[TUHS] Buffer overflow found/fixed in v4 tape ;)
Steffen Nurpmeso via TUHS
tuhs at tuhs.org
Tue Jan 6 05:05:58 AEST 2026
Dan Cross via TUHS wrote in
<CAEoi9W6z6Cu4+cw0zQVod9_6NyLKgyA3_3rcD+y+V+y2oW4DSQ at mail.gmail.com>:
|On Mon, Jan 5, 2026 at 12:28 PM Clem Cole via TUHS <tuhs at tuhs.org> wrote:
|> On Mon, Jan 5, 2026 at 12:08 PM Paul Winalski via TUHS <tuhs at tuhs.org> \
|> wrote:
|>> The problem with that philosophy is that a buffer overflow doesn't
|>> necessarily lead to a program crash. A program crash is the lucky
|>> outcome. If you're unlucky you will silently get the wrong answer, or
|>> other misbehavior.
|>
|> Right - which is why it took something catastrophic like the Morris Worm
|> and shortly thereafter, the infamous smash the stack paper: (
|> https://inst.eecs.berkeley.edu/~cs161/fa08/papers/stack_smashing.pdf) for
|> people to wake up to the fact that it really was an issue for many
|> programs.
|>
|> I recall that some of the language folks (particularly those heavily
|> involved in the Pascal *vs.* C war) like to say things like: *"See, the
|> compiler should have general bounds-checking code." *I can't say \
|> I agreed
|> on the general topic (there were too many things Pascal got wrong), but
|> note that today both Go and Rust provide automatic bounds checking \
|> for all
|> array and slice accesses at runtime.

> Data excerpts
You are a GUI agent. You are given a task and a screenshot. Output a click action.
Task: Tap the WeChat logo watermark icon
--
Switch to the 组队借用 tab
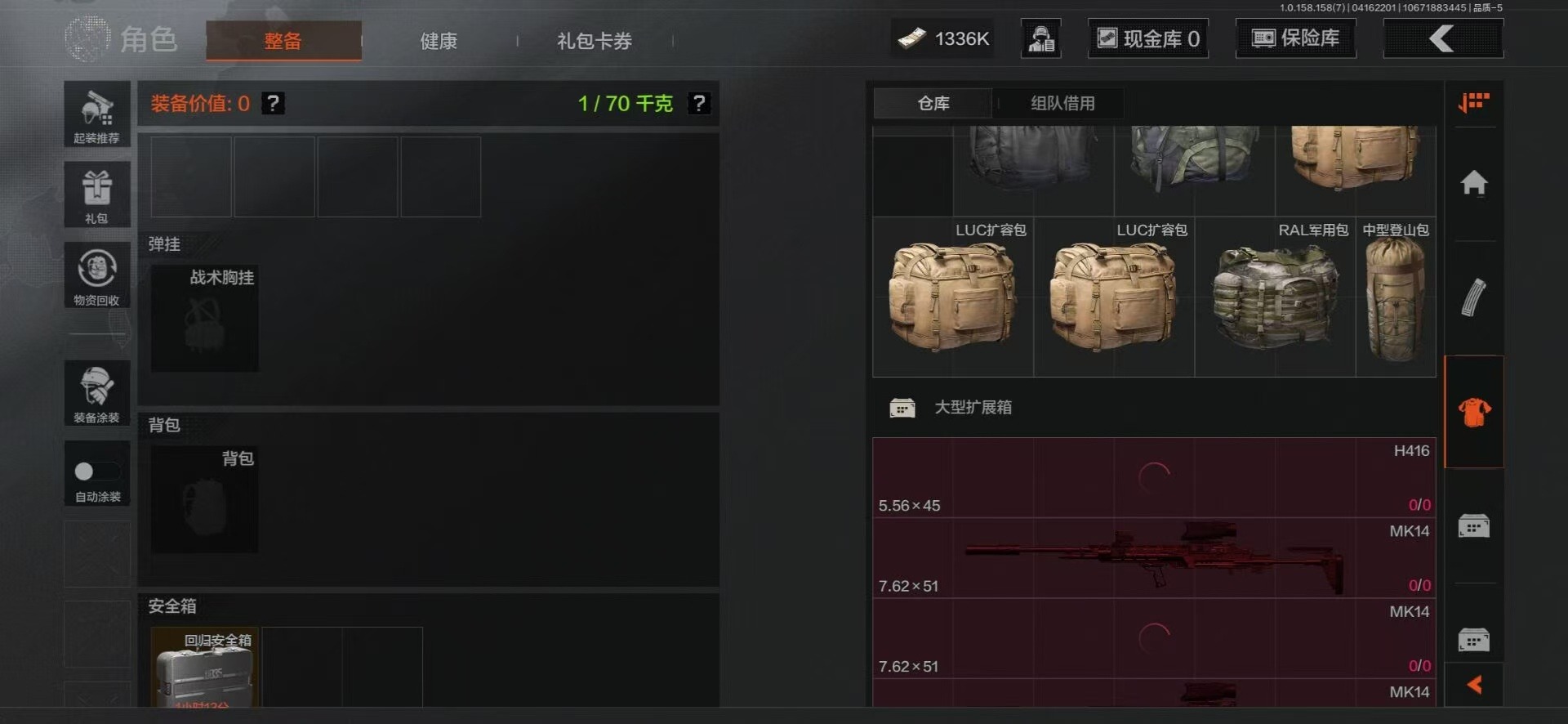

> Written task
Continue the mailing-list message about buffer overflows and bounds checking, starting right after its last line.

> Written answer
|
|Sadly, Rust turns it off for optimized ("Release") builds. Personally,
|I think that's a mistake; it ought to be an _explicit_ opt-out via a
|dedicated compiler option.
Sadly is -- to me -- that this "memory safe" storm blows away any
factualities. Furthermore, it seems anyone is willing to join
into this choir, and as always i do not know why. Maybe an
outcome of some "boring company" (and hoping the term is not
trademarketed beyond usability).
|I used to work with a former Microsofty who had worked on Midori, and
|who told me that M# (the variant of C# they used) did bounds checking
|for _all_ array accesses). At one point they tried to measure the cost
|of doing that, and realized it was down in the noise floor.
..and fact is that any language i know supports bound-checked
array accesses. You only have to code it. And have the
discipline to use that interface, and that interface alone.
This argument extends to more things.
In early September 2024 there was a very long thread on some
FreeBSD list where a long time contributor and kernel hacker
jumped into the at that time "hot" (there was that Linux
filesystem discussion thing where a Rust promoter stepped down
not back after claiming that ~"blocking Rust" is "non-technical
nonsense" (Google says for "linux rust non-techincal nonsense").
And he said
|> In fact, of all the C bug fixes that I've been involved with (as
|> either author or reviewer) since May, about three quarters could've
|> been avoided just by using a better language.
|...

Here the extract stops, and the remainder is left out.